Dieser nun maßgebliche Alternativvorschlag deckt sich weitgehend mit den Forderungen des VPP: Zur Berechnung der Anpassung infolge von EBM-Änderungen werden einfach die im Vorjahr nach dem alten EBM angeforderten, in Punkten bewerteten GOPs mit dem Maßstab des neuen EBM neu bewertet. Das Verhältnis von neuen zu alten Punkten ergibt den Anpassungsfaktor im Sinne des § 23 e der Bedarfsplanungsrichtlinie.
Es bleibt als eine KV-politische Frage zu klären, warum der Vorstand am 4.3.10 dieser simplen Berechnungsmethode nicht gefolgt ist und mehr noch, warum diese Berechnung nicht schon viel früher erfolgte. Unserer Auffassung nach hätte sich deren Maßgeblichkeit schon von Anfang an aufdrängen müssen. Denn die nun getroffene Entscheidung des Berufungsausschusses betrifft das Jahr 2009. Das nützt jetzt nicht mehr viel. Nur wenige jobsharing-Praxen dürften damals auf gut Glück mehr als die zugewiesenen, sich erst jetzt erweislich als zu niedrig berechneten Gesamtpunktzahlvolumina abgerechnet haben und sodann gegen die Kürzungen in den Honorarbescheiden Widerspruch eingelegt haben.

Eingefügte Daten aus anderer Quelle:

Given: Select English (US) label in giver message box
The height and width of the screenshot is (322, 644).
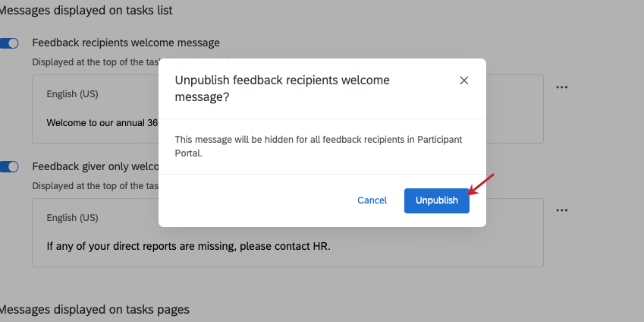Looking at the screenshot, I should (72, 218).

Die meisten Jobsharing-Praxen konnten und wollten es sich nicht leisten, quasi im Blindflug ggf. pro bono zu arbeiten, denn die Überschreitung der Gesamtpunktzahlvolumina führt nicht zur Abstaffelung, sondern zur 100%igen Kappung. Wer angesichts dessen die zu niedrigen Berechnungen der EBM-Anpassungen hingenommen und ex post betrachtet weniger als möglich abgerechnet hat, dem nützt diese viel zu späte Entscheidung nun nicht; Schadenersatzansprüche erscheinen u.a. wegen erheblicher Beweisprobleme hinsichtlich Sorgfaltspflichtverstößen (also über politische Versäumnisse hinaus) und Kausalitätsproblemen eher nicht aussichtsreich.

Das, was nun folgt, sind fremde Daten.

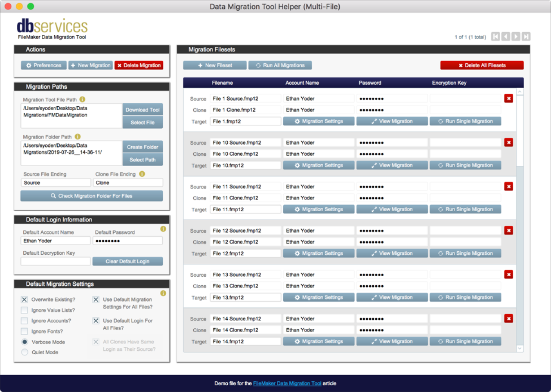Open Migration Settings for File 1
Screen dimensions: 551x392
[x=319, y=121]
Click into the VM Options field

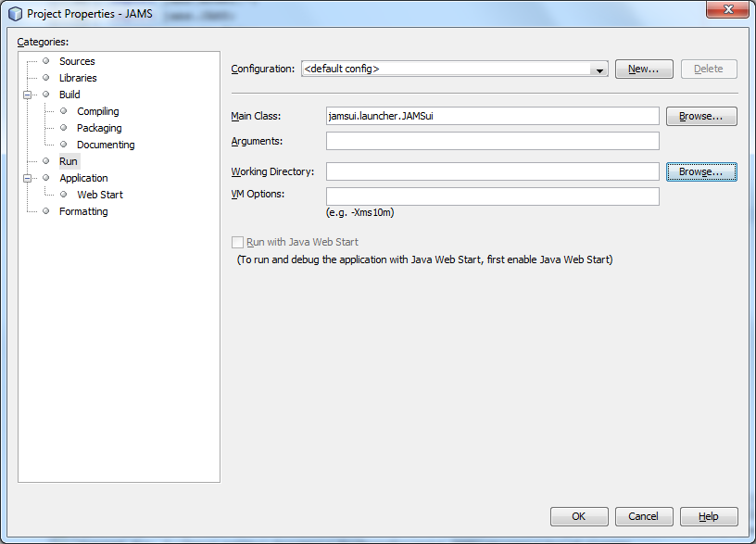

Grundsätzlich untermauert die Entscheidung die Forderung, dass EBM-Anpassungsberechnungen schnellstmöglich erfolgen müssen, um den psychotherapeutischen Jobsharing-Praxen die notwendige Klarheit zu verschaffen. Und (nur) in diesem Zusammenhang ist der kleine Kritikpunkt an der Entscheidung des Berufungsausschusses zu erörtern: Es erfolgt mit der oben genannten Vergleichsziehung eine leicht individualisierte Berechnung, deren Notwendigkeit sich aus § 23 e der Bedarfsplanungsrichtlinie nicht erschließt. Denn denkbar wäre auch der Ansatz mit den von der Fachgruppe angeforderten GOPs den linearen EBM-Vergleich vorzunehmen, was die Möglichkeit eröffnet hätte, (mit hinnehmbarer leichter Ungenauigkeit) den Anpassungsfaktor abstrakt mit etwas älteren Quartalszahlen bereits zum Zeitpunkt des Inkrafttretens eines neuen EBM festlegen zu können.

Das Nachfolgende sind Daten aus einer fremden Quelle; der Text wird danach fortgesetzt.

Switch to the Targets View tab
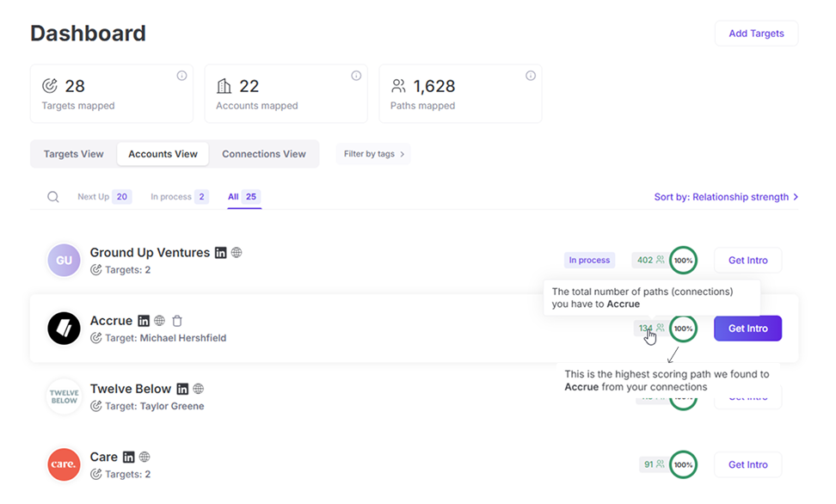[72, 153]
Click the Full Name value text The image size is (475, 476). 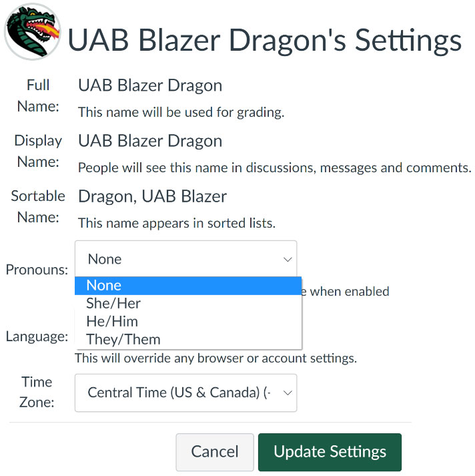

Betrachtet man ferner Jobsharing-Praxen, die bereits seit Jahren als solche abrechnen, stellt sich die Frage, ob sich über mehrere EBM-Änderungen in den vergangenen Jahre hinweg mit dieser Berechnung nicht inzwischen Gesamtpunktzahlvolumina ergeben müssten, die deutlich höher als derzeit berechnet ausfallen müssten, ggf. fast das Doppelte dessen, was vor Jahren im Ursprungsbescheid berechnet worden ist. Das wiederum führt zu der bislang nicht entschiedenen Frage, ob frühere Anpassungen durch Zulassungsausschüsse (und manchmal per KV-Beschluss) bestandskräftig sind bzw. ob man sie über § 44 SGB X revidieren kann.